Exercise inputs:
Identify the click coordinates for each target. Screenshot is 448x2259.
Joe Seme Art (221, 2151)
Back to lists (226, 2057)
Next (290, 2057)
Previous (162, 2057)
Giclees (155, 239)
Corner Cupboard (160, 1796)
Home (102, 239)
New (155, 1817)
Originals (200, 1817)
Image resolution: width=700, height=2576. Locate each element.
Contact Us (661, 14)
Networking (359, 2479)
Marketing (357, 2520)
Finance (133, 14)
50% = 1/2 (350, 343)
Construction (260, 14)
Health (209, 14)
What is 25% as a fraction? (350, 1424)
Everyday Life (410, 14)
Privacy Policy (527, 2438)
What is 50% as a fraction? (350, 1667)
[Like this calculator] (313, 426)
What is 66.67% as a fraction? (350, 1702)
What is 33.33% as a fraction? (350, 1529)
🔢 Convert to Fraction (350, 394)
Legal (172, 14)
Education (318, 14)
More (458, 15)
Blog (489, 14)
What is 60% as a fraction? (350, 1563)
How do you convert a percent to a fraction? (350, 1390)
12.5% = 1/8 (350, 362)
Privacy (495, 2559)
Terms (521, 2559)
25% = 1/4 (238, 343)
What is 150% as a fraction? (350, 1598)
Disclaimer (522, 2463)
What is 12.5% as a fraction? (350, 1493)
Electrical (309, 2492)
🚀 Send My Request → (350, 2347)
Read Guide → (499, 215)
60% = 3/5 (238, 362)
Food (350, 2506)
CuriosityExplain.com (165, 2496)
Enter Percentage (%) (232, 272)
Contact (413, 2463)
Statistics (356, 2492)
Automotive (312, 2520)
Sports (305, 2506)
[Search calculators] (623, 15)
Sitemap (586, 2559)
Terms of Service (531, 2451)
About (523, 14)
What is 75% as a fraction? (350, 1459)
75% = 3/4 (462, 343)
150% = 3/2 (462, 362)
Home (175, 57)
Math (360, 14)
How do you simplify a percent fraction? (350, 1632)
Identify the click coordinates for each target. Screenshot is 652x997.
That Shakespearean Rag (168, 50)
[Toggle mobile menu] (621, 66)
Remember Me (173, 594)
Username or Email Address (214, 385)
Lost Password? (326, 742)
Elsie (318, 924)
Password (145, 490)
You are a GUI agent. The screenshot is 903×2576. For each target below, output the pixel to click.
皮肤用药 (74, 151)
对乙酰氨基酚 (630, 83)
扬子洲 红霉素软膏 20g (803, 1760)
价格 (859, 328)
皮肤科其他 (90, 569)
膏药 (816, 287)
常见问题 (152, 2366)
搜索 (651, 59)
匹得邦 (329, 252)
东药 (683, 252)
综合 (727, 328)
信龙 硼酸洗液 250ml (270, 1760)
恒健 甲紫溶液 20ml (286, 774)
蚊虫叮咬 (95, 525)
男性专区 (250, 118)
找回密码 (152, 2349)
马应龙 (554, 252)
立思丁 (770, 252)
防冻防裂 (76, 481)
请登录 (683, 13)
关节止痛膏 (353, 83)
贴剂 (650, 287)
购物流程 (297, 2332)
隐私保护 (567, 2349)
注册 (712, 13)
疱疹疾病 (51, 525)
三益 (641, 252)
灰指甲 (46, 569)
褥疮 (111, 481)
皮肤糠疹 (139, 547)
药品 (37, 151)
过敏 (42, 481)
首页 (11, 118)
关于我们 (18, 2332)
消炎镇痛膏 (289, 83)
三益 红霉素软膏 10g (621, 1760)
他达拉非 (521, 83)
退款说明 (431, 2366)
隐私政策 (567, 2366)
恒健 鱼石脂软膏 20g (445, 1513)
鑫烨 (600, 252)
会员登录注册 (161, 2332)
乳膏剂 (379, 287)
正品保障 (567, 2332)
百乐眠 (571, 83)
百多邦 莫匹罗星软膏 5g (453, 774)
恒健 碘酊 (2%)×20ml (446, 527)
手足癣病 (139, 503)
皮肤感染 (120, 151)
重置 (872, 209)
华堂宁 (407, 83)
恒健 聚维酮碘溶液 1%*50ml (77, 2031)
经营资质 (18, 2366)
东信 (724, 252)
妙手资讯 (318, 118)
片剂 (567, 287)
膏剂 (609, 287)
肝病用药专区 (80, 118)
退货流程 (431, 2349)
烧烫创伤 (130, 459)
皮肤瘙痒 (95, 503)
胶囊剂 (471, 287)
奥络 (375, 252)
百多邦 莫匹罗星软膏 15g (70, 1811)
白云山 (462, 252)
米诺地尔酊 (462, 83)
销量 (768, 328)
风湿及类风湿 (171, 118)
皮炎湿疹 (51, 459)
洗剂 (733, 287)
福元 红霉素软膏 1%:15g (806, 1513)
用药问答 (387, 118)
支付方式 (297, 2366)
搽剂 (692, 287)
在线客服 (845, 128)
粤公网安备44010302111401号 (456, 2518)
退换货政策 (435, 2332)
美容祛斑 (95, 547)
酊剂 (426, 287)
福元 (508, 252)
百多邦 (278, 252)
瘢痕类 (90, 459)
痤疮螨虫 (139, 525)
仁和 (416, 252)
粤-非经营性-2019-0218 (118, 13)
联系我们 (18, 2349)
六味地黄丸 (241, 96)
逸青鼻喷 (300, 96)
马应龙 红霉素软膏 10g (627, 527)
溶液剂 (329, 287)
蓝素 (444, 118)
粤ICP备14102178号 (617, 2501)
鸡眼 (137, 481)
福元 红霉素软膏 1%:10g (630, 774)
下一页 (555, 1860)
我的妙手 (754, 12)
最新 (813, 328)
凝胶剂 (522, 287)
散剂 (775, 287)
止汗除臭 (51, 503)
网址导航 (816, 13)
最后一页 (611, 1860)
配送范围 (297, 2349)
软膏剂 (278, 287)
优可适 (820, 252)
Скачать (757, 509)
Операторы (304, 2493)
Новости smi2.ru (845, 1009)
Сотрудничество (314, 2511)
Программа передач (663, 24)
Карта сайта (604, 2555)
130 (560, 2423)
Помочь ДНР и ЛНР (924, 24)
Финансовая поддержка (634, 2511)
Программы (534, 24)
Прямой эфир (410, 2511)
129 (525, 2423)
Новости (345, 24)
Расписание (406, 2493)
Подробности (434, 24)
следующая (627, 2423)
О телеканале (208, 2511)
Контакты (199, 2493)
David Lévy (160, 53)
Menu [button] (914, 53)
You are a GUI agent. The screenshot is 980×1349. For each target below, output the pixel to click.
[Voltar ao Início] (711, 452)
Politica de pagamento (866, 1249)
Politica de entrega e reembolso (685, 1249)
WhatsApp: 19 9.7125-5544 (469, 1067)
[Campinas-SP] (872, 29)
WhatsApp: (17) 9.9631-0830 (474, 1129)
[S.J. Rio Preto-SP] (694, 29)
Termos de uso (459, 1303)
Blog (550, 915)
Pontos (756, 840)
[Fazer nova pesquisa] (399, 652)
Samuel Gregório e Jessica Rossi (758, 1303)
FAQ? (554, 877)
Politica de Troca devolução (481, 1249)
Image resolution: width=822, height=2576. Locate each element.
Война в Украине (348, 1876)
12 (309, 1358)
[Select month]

Directions for this task:
Quote verbatim the stretch of entries from the line containing "Контакты (199, 2493)" through the end of the entries, including both ends.

Output below:
Контакты (199, 2493)
David Lévy (160, 53)
Menu [button] (914, 53)
You are a GUI agent. The screenshot is 980×1349. For each target below, output the pixel to click.
[Voltar ao Início] (711, 452)
Politica de pagamento (866, 1249)
Politica de entrega e reembolso (685, 1249)
WhatsApp: 19 9.7125-5544 (469, 1067)
[Campinas-SP] (872, 29)
WhatsApp: (17) 9.9631-0830 (474, 1129)
[S.J. Rio Preto-SP] (694, 29)
Termos de uso (459, 1303)
Blog (550, 915)
Pontos (756, 840)
[Fazer nova pesquisa] (399, 652)
Samuel Gregório e Jessica Rossi (758, 1303)
FAQ? (554, 877)
Politica de Troca devolução (481, 1249)
Image resolution: width=822, height=2576. Locate each element.
Война в Украине (348, 1876)
12 (309, 1358)
[Select month]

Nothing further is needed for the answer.